- **Exercise aim**: Copy the stretch of material from the line containing "Task: Cancel the" through the line containing "Action: click(1430, 65)", replacing "process instance" with "workflow instance" and keeping everything else the same. Leave the pictures out.

- **Input for this task**:
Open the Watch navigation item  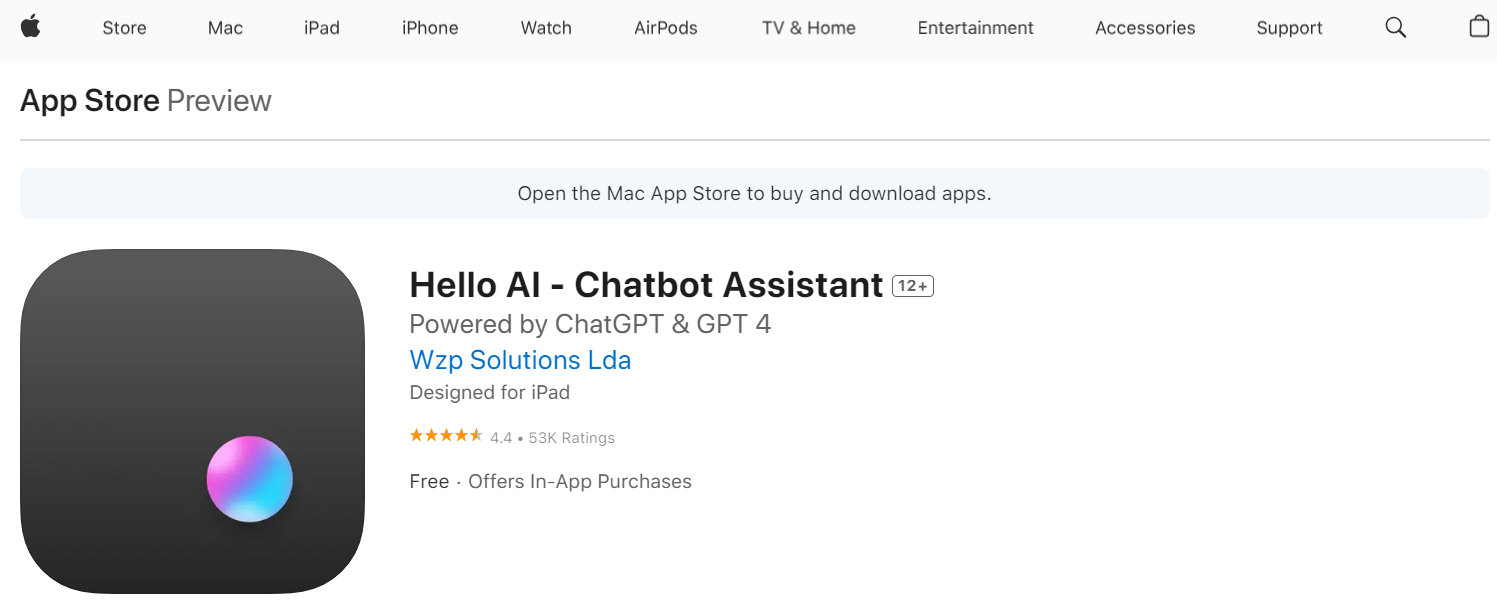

==

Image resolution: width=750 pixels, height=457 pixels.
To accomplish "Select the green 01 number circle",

--

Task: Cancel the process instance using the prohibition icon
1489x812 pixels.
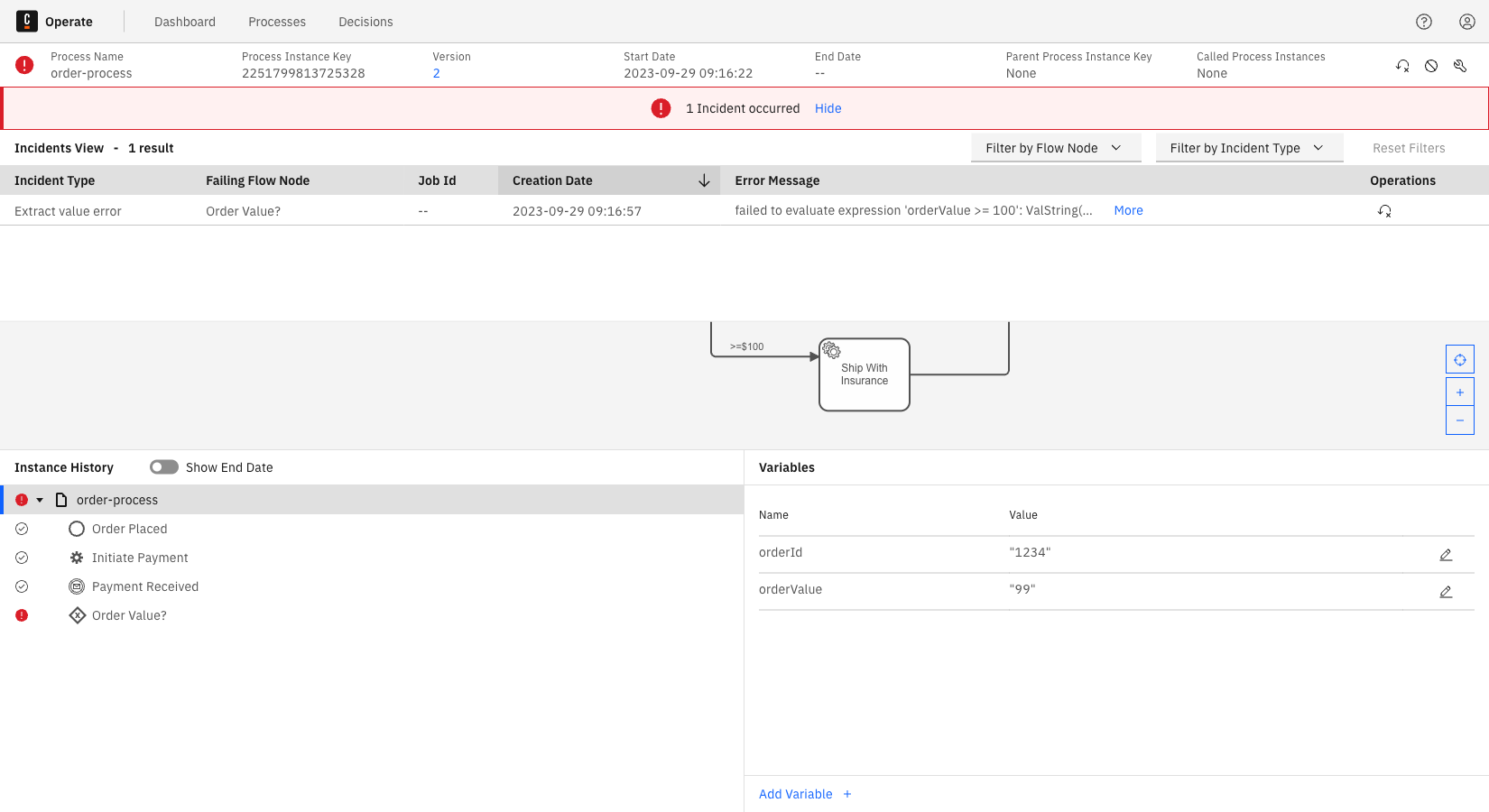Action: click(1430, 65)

- **Task solution**:
Task: Cancel the workflow instance using the prohibition icon
1489x812 pixels.
Action: click(1430, 65)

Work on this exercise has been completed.